Content starts
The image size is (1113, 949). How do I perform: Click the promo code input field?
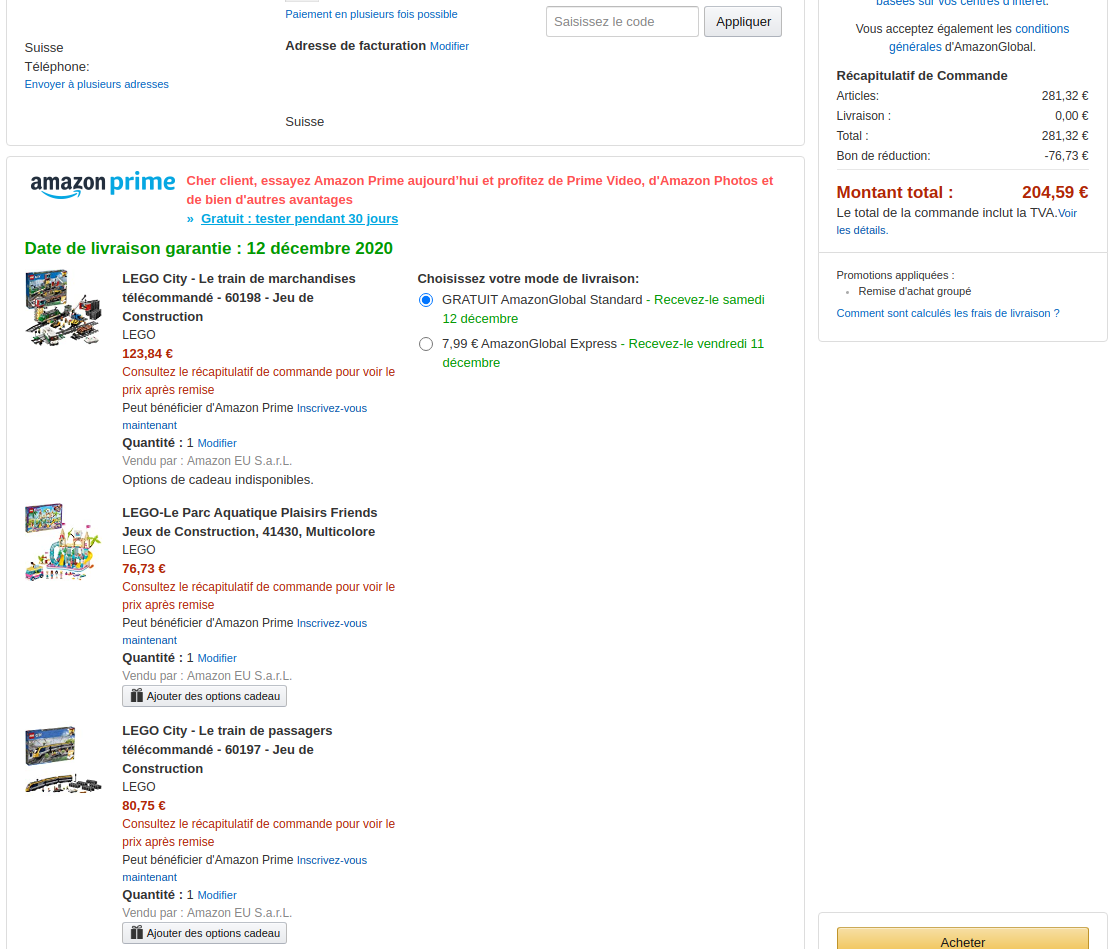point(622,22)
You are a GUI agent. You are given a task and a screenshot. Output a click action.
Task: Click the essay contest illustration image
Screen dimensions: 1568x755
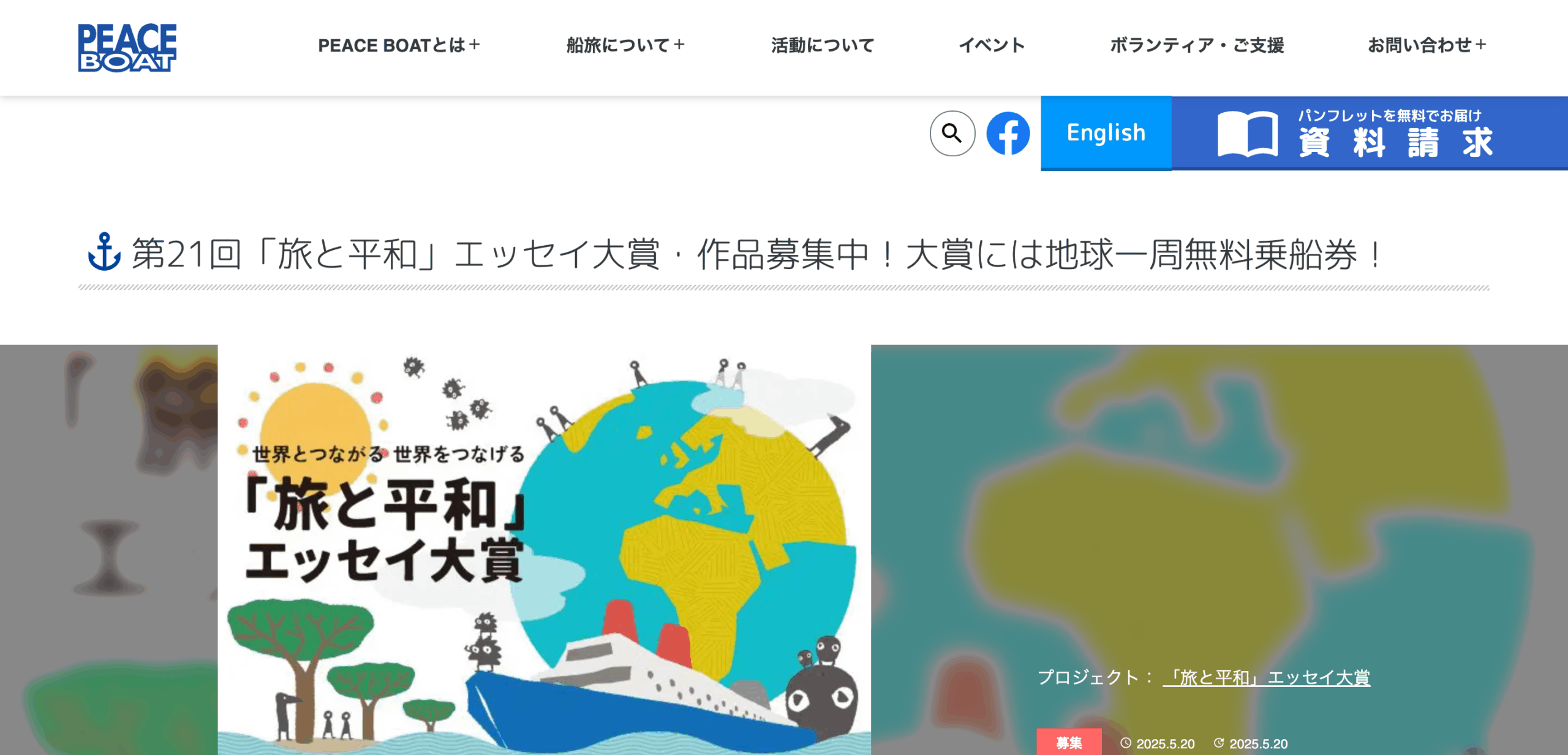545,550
Content ends
Every line of the listing above is to be retyped exactly, but the pictures are to be dropped.

*TASK RESULT:*
The image size is (1113, 949). How do I perform: Click the promo code input field?
point(622,22)
You are a GUI agent. You are given a task and a screenshot. Output a click action.
Task: Click the essay contest illustration image
Screen dimensions: 1568x755
545,550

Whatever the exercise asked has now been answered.